ABSTRACT
Introduction: We have previously demonstrated that the gut microbiome metabolite trimethylamine (TMA) exerts significant hemodynamic effects, notably a pronounced hypertensive response [1]. While the Trace Amine-Associated Receptor 5 (TAAR5) is a known molecular target for TMA, its physiological role has been studied almost exclusively within the central nervous system [2], with its peripheral cardiovascular functions remaining unexplored. Furthermore, it remains unknown whether TMA-induced cardiovascular responses differ in the setting of established hypertension.
Aims: To investigate the dose- and strain-dependent hemodynamic responses to intravenous TMA in normotensive Wistar-Kyoto (WKY) and Spontaneously Hypertensive Rats (SHR), and to determine if these cardiovascular effects are mediated by the TAAR5 receptor.
Methods: WKY and SHR rats (n=5-6 per strain and dose) received intravenous TMA at doses of 45, 135, and 405 µmol/kg. Blood pressure (BP) was continuously monitored for 20 minutes under urethane 1.5 g/kg i.p. anaesthesia. To assess the mechanistic role of TAAR5, a subset of WKY rats was pretreated with a TAAR5 inhibitor (Z1230215228, Enamine, equimolar dose, i.v.) prior to the 135 µmol/kg TMA challenge. Baseline TAAR5 mRNA expression was quantified via RT-qPCR in the heart (right and left ventricle), kidney (medulla and cortex), jejunum, colon, and liver of both strains. All procedures accorded with Directive 2010/63/EU and were approved by Local Bioethical Committee.
Results: At the lowest TMA dose (45 µmol/kg), rats exhibited a distinctly strain-dependent hemodynamic response (Two-way mixed ANOVA, Time × Strain interaction, p<0.001, Figure 1A,B). While both strains displayed a biphasic BP reaction, the subsequent hypertensive rise was significantly less pronounced in SHR compared to WKY (BP WKY vs SHR p<0.05 from minute 13 through minute 20 post-injection, independent t-tests, Holm-Bonferroni corrected). Concurrently, TMA induced a significant drop in HR in SHR at both 45 and 405 µmol/kg doses, whereas HR in WKY rats remained unchanged (Two-way mixed ANOVA, Time × Strain interaction, p<0.001). At higher doses (135 and 405 µmol/kg), the temporal BP trajectories did not significantly differ between strains. Mechanistically, pretreatment with the TAAR5 inhibitor in WKY rats significantly attenuated the TMA-induced hypertensive response (Peak MABP within the first 10 min: 7.50±0.88 vs. 14.78±2.64 mmHg, p=0.03, Welch’s t-test, Figure 1C). Tissue profiling revealed ubiquitous TAAR5 expression across all studied organs; notably, baseline TAAR5 expression was significantly upregulated in the left ventricle and colon of SHR compared to WKY rats. (Figure 2).
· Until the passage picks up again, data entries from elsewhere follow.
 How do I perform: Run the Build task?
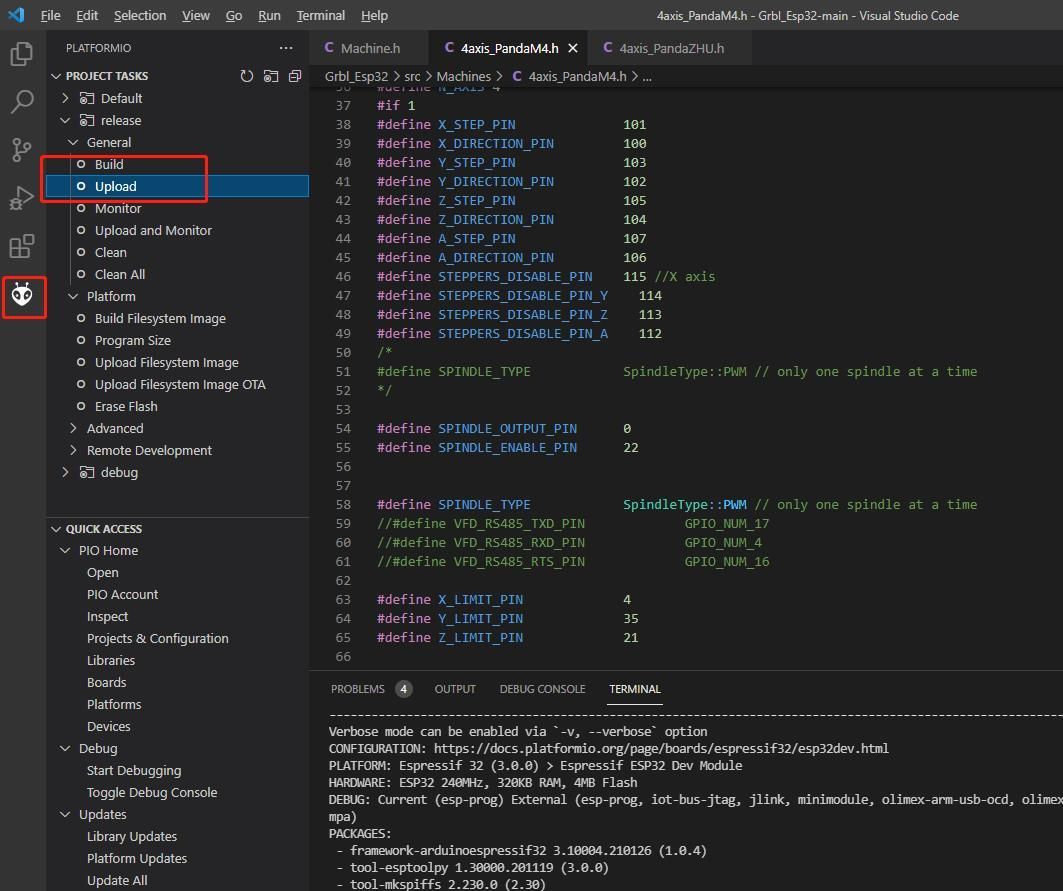tap(109, 164)
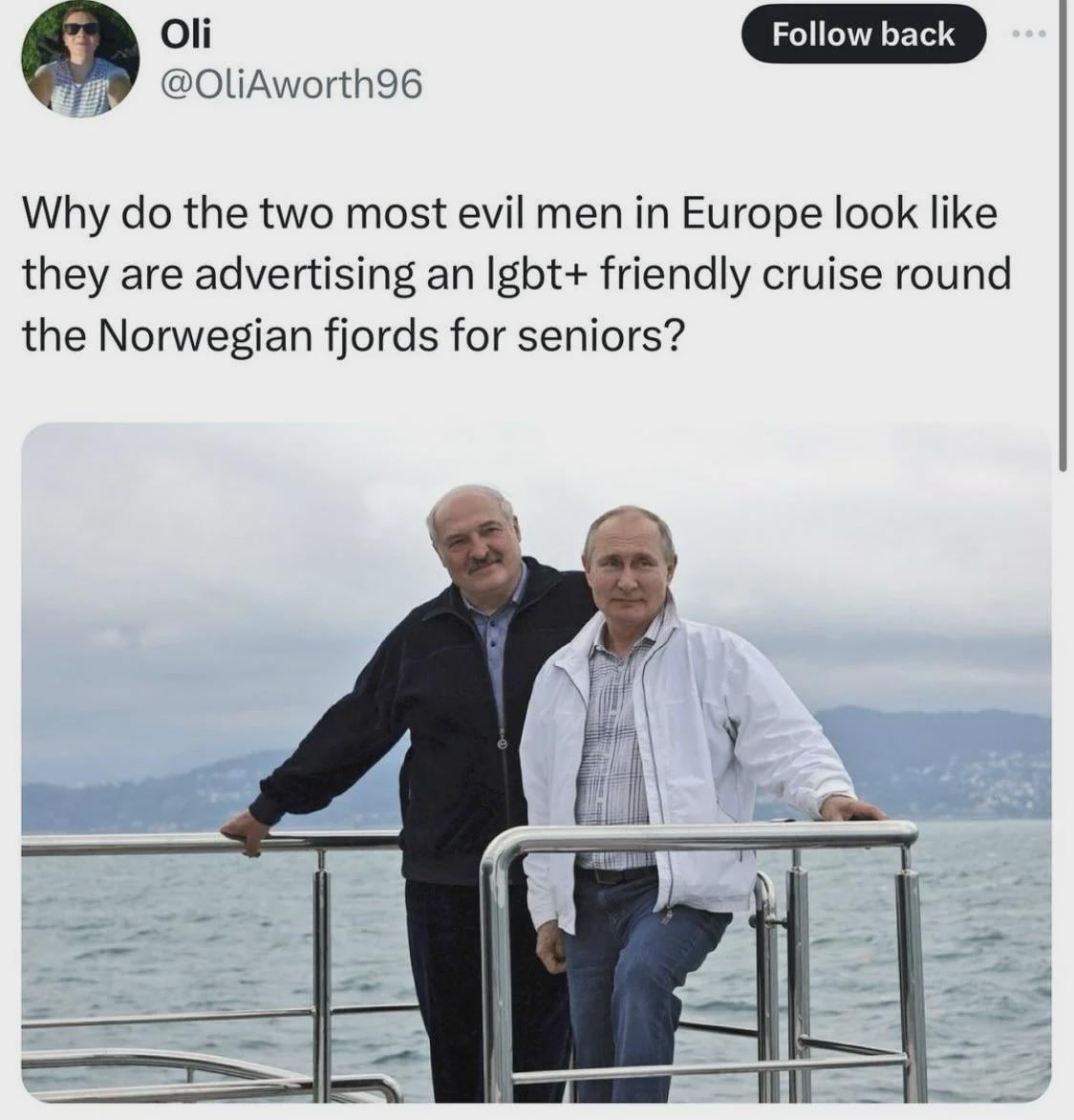Click the chrome railing in the photo
This screenshot has width=1074, height=1120.
(699, 837)
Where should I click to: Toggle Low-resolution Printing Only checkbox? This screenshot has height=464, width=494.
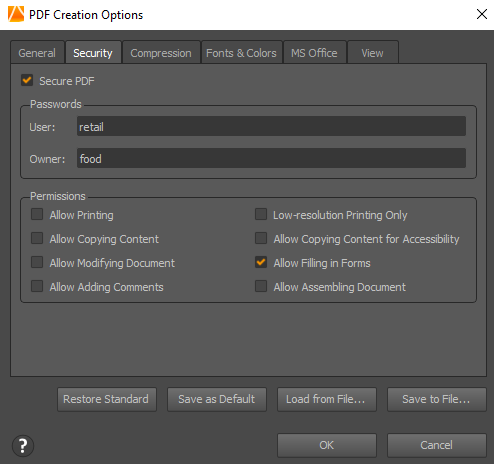(261, 214)
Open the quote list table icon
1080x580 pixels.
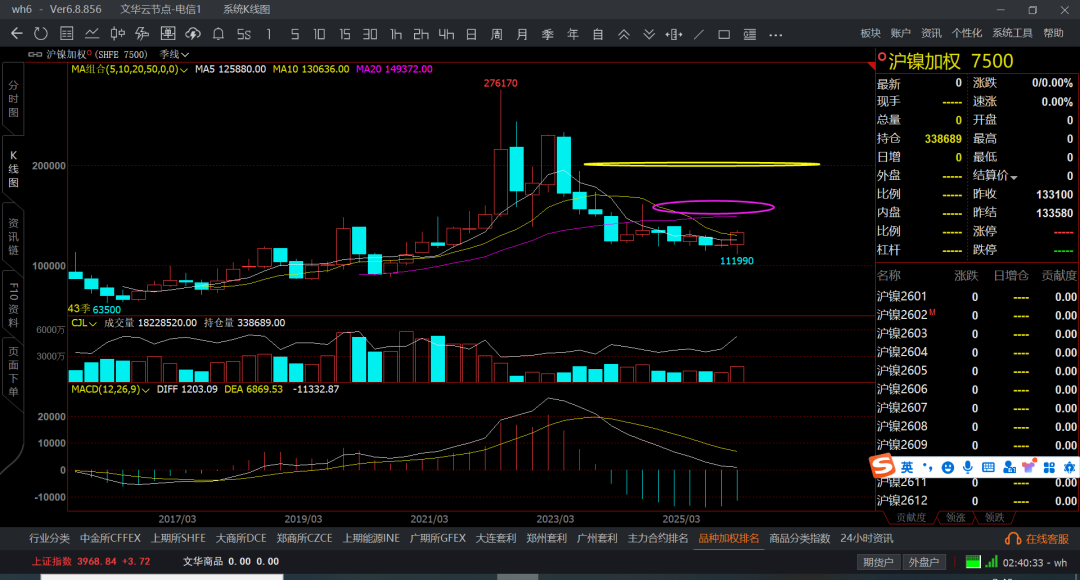point(66,33)
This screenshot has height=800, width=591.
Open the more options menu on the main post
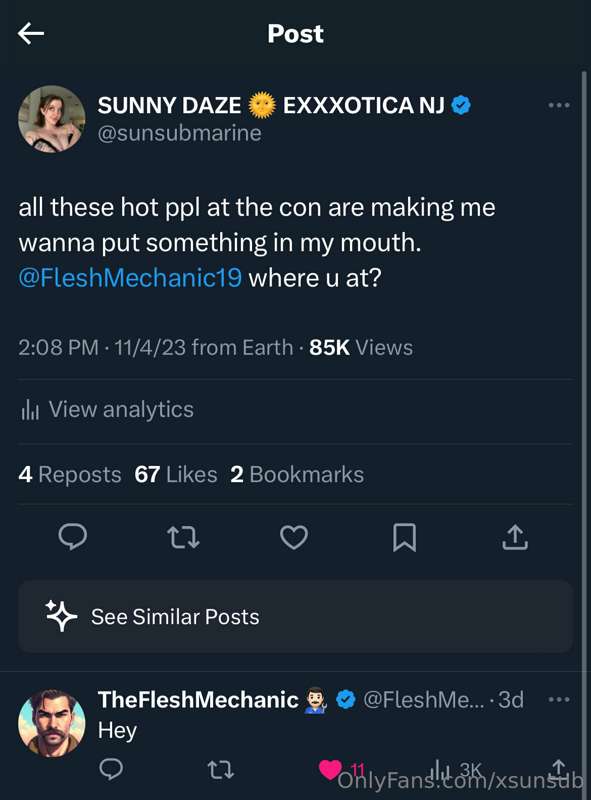(559, 106)
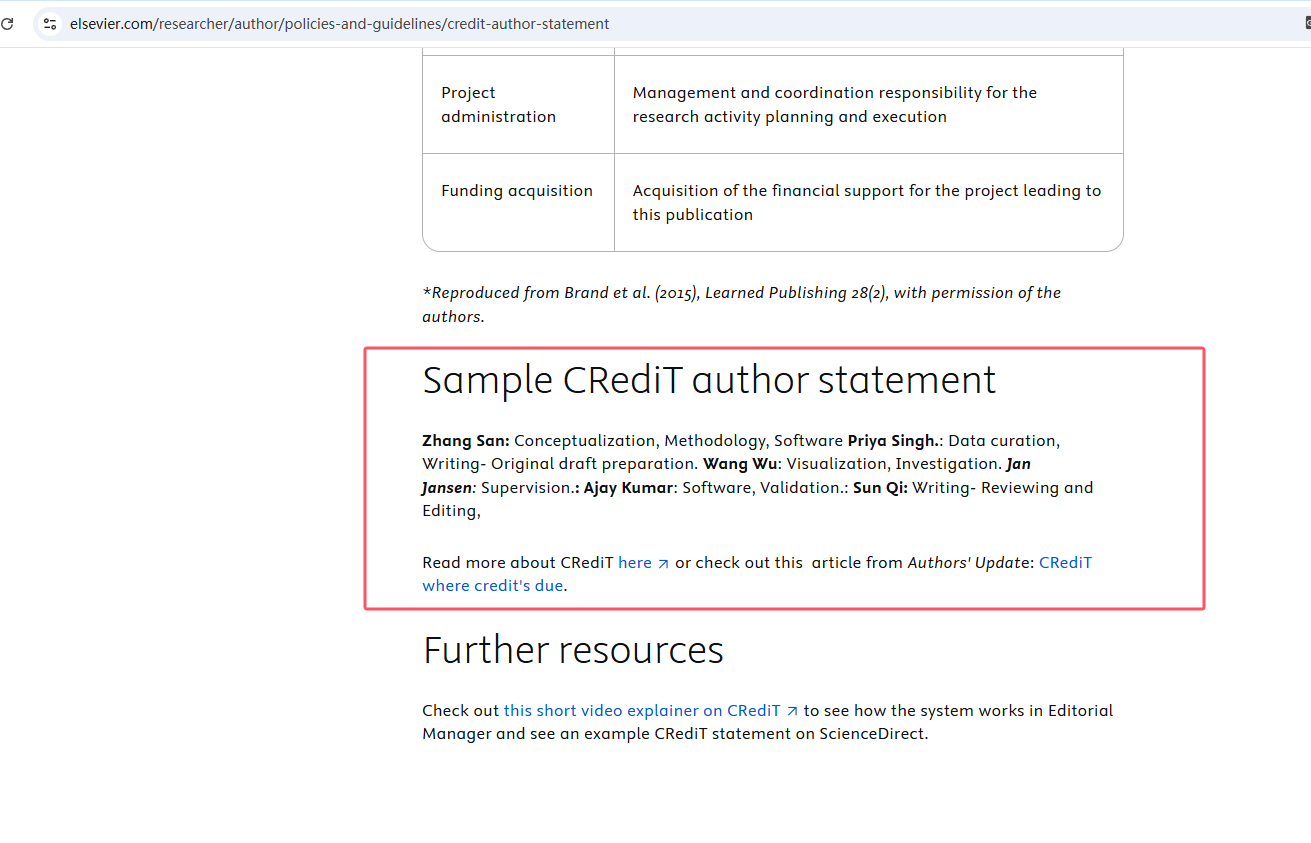This screenshot has width=1311, height=843.
Task: Open the 'CRediT where credit's due' article link
Action: 492,585
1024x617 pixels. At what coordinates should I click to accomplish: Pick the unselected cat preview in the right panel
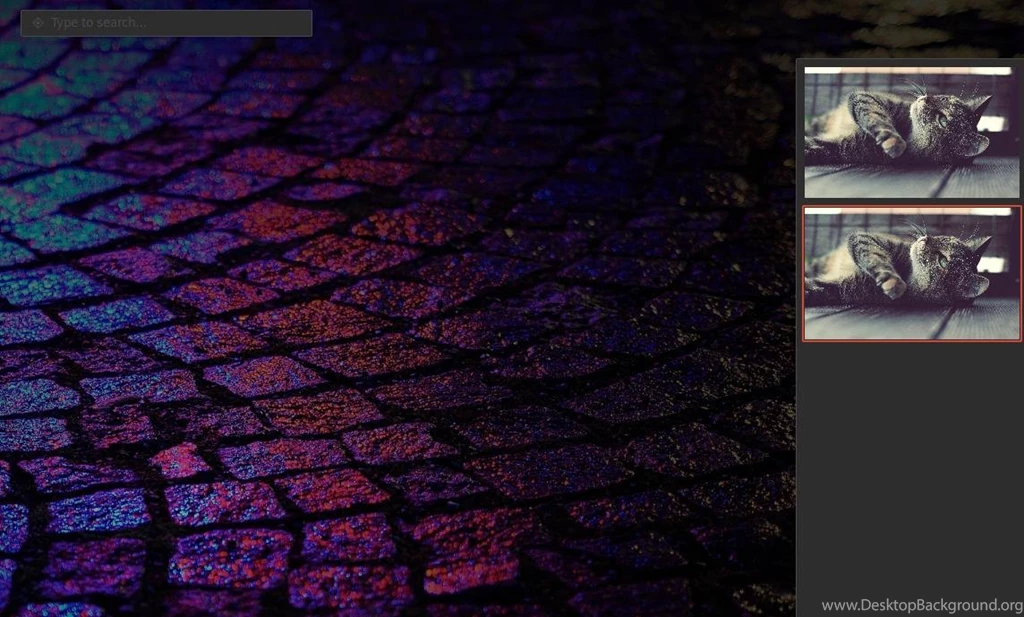point(911,132)
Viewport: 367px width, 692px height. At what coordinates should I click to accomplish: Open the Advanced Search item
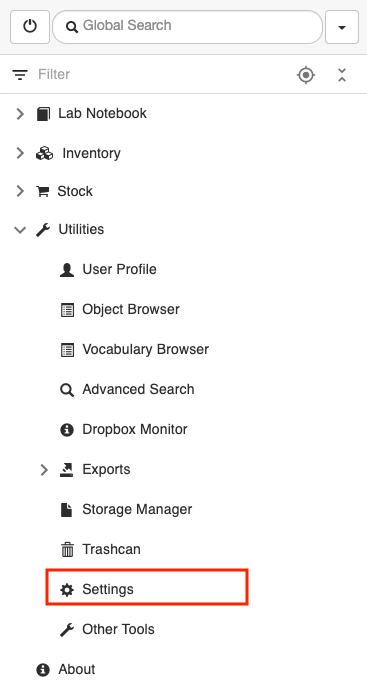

Conclusion: TMA elicits a dose-dependent, biphasic hemodynamic response, with the pressor phase being significantly blunted in hypertensive subjects, likely driven by a strain-specific bradycardic reflex. In normotensive rats, this TMA-induced pressor effect is mediated by the TAAR5 receptor, providing the first direct evidence of its peripheral cardiovascular function. Furthermore, the targeted upregulation of TAAR5 in the left ventricle and colon of SHR offers a plausible molecular basis for their altered reflex, pointing toward a disease-specific remodeling of the microbiome-cardiovascular axis in hypertension. However, further functional studies in hypertensive models are warranted to confirm this direct mechanistic link.